SoundCloud now shows you statistics on a city level.
You can see play counts, likes, reposts, downloads, and comments city by city. This could be extremely helpful when planning tour routing.

Nina Ulloa covers breaking news, tech, and more. She also runs West Coast Fix. Follow her on Twitter: @nine_u
It’s great to see that they are providing this kind of data to users — particularly the location based info to help planning tours / tracking fan engagement by city. Definitely more of an incentive to upgrade to the Pro version.
Or, you know, host your music on your own server and do proper analytics without sharing data with Soundcloud and its partners.
a simple idea anyone can easily do. ◔_◔
Most shared hosting companies offer an analytics package with open source software, the only thing you have to do is click on a button, pick a username and password…
Big deal…
Sure but does your website and hosting (that has such glorious and rich analytics) have a user base of 10,000,000, frictionless navigation, inherent social aspects, as well as private/public embed options?
Just because you are clueless and can’t write basic HTML doesn’t mean the rest of us are like you.
Or use a service like DropTrack, which also provides great analytics, and you can even include your own Google Analytics code.
So let me get this straight, artists complain about the payouts from streamers, yet PAY Soundcloud to play their music for free to people who want to hear it? And not a small amount – $135 per year.
And Soundcloud doesn’t pay any performance royalties, either? I’m sure the songwriters and publishers love that.
And Soundcloud is home to loads of illegally uploaded content?
Yet, Artists COMPLAIN about the streamers (who pay them), but PRAISE soundcloud (who charge them, and don’t even have the courtesy to pay performance royalties – not even to their premium subscribers).
Am I missing something here? Why would any in-demand artist put their music on a site that costs them money, pays them nothing, and likely cannabilizes their other paid channels?
I find Soundcloud a useful platform and I look forward to reading DMN. However, notwithstanding any preconceived positions Tiger may be bringing to the table about this, he/she raises undeniable concerns about the service that DMN has not even touched upon.
Why then does this DMN news item read like an endorsement for this new service from Soundcloud?

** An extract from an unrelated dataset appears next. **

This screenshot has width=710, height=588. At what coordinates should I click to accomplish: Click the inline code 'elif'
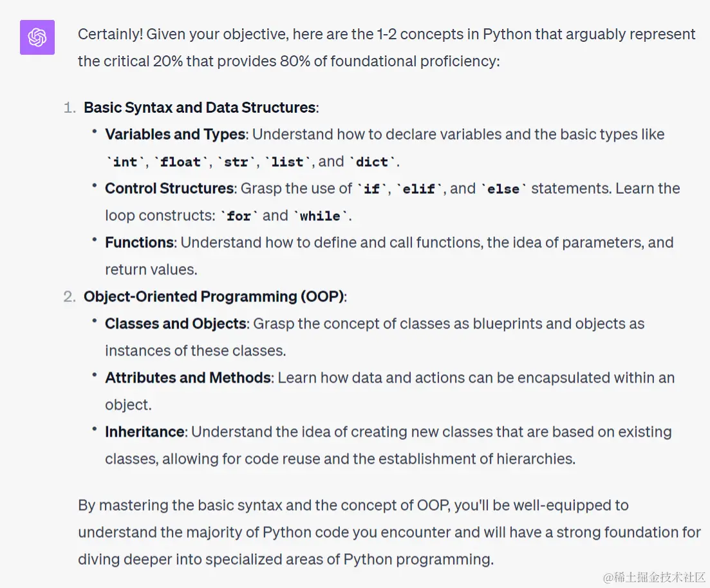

If I have to rely upon 3rd parties to provide a thorough, even-handed review of a service, DMN’s value to me plummets…
https://www.digitalmusicnews.com/permalink/2014/03/27/soundcloudlicenses
All very good questions, indeed. One can certainly see it as just paying for a hosting platform.
The problem is that there is a massive amount of illegally uploaded material on SoundCloud as well, which the intellectual property owners have no way to monetize (there is not even any equivalent of YouTube’s flawed and underpaying ContentID and embedded advertising system).
Well here is something new…not.
Something deliciously ironic about using early 90’s vernacular to describe something as not new here….
And this is news? I think it has been done by many for 15 years. I’m surprised it took this long. I hope that a big chunk of the $120million raised, didn’t go to build this feature 😉
The year was 1999 and the company was MP3.com. They provided stats to the registered artists to show where their fan base (those who clicked, listened and/or purchased) were located. It was revolutionary then. Not so much now.